UT’s chapter of the nation-wide Student/Farmworker Alliance would like to formally invite you to stand in solidarity with the Coalition of Immokalee Workers  and cut our University’s contract with the two Wendy’s locations that now reside on our campus.

[…] A new dawn has broken in the U.S. agricultural system. In March 2005, the Coalition of Immokalee Workers (CIW), an organization led by Florida tomato pickers, with the support of the Student/Farmworker Alliance (SFA),  made history: after four years of the SFA’s participation in its landmark Boot the Bell Campaign, Yum! Brands—a restaurant corporation that owns Taco Bell, KFC, Long John Silver’s, and Pizza Hut—finally agreed to hold the farms that they work with accountable for the conditions in which their farmworkers pick our fruit. […]

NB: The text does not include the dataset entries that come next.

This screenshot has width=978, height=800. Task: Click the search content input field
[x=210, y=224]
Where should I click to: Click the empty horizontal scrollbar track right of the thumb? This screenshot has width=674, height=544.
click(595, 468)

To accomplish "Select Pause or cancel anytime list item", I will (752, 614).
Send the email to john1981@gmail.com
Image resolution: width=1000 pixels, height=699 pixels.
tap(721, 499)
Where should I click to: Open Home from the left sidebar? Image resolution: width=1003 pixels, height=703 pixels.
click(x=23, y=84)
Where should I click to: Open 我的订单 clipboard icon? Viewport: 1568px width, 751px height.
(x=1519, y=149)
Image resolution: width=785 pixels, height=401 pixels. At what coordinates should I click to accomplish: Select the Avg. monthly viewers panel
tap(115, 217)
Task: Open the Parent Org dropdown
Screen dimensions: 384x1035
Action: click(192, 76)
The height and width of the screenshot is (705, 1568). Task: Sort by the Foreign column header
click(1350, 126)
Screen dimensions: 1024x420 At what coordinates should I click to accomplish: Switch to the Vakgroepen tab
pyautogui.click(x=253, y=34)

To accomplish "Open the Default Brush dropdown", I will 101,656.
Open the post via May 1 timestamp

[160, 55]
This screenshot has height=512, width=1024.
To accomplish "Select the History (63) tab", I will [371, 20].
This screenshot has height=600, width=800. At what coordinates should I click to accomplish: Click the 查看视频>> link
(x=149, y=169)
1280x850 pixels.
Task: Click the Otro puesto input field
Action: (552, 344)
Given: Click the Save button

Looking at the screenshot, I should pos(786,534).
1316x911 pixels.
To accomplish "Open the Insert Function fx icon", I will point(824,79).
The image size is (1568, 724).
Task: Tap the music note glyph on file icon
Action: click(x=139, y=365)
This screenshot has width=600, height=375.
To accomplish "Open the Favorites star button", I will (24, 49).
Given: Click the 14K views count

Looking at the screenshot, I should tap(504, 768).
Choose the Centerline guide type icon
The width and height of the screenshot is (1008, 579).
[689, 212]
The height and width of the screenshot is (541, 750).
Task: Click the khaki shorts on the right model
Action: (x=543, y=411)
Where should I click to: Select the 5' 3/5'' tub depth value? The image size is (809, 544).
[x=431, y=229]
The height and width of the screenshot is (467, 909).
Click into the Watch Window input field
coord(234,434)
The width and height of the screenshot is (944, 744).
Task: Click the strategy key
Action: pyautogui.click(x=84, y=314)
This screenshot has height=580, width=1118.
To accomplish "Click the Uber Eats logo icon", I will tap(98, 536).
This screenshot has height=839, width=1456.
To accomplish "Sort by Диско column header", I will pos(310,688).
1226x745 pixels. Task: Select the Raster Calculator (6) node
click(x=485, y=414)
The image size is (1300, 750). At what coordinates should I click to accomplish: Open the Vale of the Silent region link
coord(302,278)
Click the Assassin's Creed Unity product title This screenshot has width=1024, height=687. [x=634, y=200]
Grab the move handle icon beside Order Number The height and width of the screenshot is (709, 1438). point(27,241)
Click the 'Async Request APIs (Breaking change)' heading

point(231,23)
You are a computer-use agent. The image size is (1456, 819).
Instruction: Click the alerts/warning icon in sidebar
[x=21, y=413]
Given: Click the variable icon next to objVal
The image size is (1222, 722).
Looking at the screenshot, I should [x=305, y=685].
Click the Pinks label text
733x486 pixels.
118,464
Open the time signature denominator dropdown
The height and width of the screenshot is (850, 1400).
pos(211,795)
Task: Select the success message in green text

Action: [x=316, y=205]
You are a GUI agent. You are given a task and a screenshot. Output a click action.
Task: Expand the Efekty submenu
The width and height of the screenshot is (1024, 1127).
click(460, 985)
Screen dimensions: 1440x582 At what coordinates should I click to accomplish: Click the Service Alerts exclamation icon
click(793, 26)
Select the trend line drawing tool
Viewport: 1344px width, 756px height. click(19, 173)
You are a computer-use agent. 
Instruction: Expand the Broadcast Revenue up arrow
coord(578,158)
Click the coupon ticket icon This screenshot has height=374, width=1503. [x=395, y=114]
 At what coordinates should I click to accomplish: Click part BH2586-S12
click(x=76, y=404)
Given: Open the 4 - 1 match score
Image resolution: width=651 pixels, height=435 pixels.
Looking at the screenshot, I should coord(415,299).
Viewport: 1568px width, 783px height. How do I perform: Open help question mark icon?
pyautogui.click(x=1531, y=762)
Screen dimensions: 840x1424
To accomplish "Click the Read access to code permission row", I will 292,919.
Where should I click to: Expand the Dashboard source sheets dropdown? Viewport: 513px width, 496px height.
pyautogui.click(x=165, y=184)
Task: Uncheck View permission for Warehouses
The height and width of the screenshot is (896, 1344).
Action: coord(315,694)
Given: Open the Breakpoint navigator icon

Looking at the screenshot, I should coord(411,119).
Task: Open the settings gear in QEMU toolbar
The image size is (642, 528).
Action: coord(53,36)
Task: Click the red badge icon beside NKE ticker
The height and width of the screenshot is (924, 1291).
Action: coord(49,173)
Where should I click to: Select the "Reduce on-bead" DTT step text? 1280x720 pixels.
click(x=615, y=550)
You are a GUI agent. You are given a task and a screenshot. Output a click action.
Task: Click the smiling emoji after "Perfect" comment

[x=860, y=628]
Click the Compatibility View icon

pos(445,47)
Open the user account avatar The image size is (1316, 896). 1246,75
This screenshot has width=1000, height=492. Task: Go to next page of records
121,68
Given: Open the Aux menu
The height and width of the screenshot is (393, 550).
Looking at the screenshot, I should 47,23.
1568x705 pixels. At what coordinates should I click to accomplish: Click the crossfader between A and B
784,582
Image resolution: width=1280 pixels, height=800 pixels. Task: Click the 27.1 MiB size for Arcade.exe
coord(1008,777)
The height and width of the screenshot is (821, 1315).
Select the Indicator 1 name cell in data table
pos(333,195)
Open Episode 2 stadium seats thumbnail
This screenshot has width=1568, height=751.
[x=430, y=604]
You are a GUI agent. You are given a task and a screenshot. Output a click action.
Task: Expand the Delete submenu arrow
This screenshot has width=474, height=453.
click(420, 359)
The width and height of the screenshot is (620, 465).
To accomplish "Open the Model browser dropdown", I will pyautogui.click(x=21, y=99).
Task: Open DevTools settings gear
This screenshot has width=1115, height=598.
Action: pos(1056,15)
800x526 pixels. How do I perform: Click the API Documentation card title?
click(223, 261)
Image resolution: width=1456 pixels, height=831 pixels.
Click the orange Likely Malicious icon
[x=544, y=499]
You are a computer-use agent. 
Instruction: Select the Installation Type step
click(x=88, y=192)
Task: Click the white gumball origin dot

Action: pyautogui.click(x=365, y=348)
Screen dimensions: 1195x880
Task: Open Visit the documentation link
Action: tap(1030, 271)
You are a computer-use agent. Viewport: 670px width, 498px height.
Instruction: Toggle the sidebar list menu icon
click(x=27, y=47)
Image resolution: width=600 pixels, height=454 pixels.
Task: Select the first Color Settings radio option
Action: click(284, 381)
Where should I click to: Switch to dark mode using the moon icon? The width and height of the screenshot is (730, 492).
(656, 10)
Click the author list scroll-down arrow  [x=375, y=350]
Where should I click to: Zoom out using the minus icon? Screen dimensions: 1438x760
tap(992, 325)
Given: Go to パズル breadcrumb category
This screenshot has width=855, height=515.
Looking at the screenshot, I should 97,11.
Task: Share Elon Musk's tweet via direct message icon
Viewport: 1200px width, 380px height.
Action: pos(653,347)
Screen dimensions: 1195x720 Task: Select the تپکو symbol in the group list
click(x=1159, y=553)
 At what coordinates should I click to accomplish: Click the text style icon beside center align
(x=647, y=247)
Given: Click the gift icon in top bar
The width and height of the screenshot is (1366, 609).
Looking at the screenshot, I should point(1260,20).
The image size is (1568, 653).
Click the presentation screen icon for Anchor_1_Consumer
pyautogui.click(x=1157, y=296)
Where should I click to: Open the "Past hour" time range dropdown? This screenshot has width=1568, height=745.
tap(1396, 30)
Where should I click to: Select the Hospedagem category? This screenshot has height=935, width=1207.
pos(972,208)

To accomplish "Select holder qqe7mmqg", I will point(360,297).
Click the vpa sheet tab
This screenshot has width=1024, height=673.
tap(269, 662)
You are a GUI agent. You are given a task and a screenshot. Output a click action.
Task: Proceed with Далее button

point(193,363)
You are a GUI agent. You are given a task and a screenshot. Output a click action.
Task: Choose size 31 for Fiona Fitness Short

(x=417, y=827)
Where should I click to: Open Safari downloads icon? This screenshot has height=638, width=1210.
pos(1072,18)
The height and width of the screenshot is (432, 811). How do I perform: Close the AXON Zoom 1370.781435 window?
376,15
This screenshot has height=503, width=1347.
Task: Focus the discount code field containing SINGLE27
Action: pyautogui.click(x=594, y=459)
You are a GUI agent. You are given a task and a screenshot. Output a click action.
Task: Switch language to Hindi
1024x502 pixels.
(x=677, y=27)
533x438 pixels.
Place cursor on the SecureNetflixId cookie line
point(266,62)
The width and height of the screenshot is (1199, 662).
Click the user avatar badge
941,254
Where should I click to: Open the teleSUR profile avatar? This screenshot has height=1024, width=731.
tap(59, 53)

[…] Since the CIW’s first victory in 2005, 14 different corporations have agreed to work with the CIW—including major fast-food organizations Burger King, McDonald’s, Subway, KFC, we well as major food retailers Wal-Mart and Whole Foods.  As a result, between 2011 and 2014, corporations have paid farmworkers a collective $15 million in wages; the Fair Food Standards Council has interviewed 7,500 workers regarding their working conditions; CIW representatives have educated 22,000 workers regarding their labor rights; and the Fair Food Standards Council has addressed 600 worker complaints.  These numbers are ever-increasing as the Program continues and expands beyond its birthplace in Southwest Florida, once dubbed “ground zero for modern-day slavery,”  to Georgia, North Carolina, South Carolina, Virginia, Maryland, and New Jersey. 

However, despite the CIW’s successes, a handful of corporations continue to refuse to participate in the FFP. Prominent among these fair food holdouts is Wendy’s,  the last of the five major fast food giants to agree to join the Program. Consequently, in January 2014, after a year of CIW pressure with little response, the Student/Farmworker Alliance announced its Boot the Braids campaign,  in which students demand that their universities cut campus contracts with Wendy’s until it agrees to participate in the FFP. In March 2015, the SFA escalated its campaign by announcing the launch of its national student boycott of Wendy’s. 

UT students bear a special place in the CIW’s triumphant history. In 2001, shortly after the SFA’s inception, UT was one of the first schools to bring the landmark Boot the Bell campaign onto its campus.  After four years of creative and powerful student action in solidarity with the Florida farmworkers, however, the University administration failed to address the SFA’s demands.

We are writing, President Fenves, to notify you that UT’s renewed branch of the Student/Farmworker Alliance is once again bringing the fight for fair food to our 40 acres. We hope that you, unlike your predecessors, make space in your working relationships for us, because we are organized and we plan to fight until Wendy’s agrees to respect the dignity of the farmworkers its business depends on.  Read more

Over the course of this week, UT students and Orlando Fair Food supporters are being joined by conscientious consumers in over 25 other cities in turning the spotlight on Wendy’s — so stay tuned next week for the full update.  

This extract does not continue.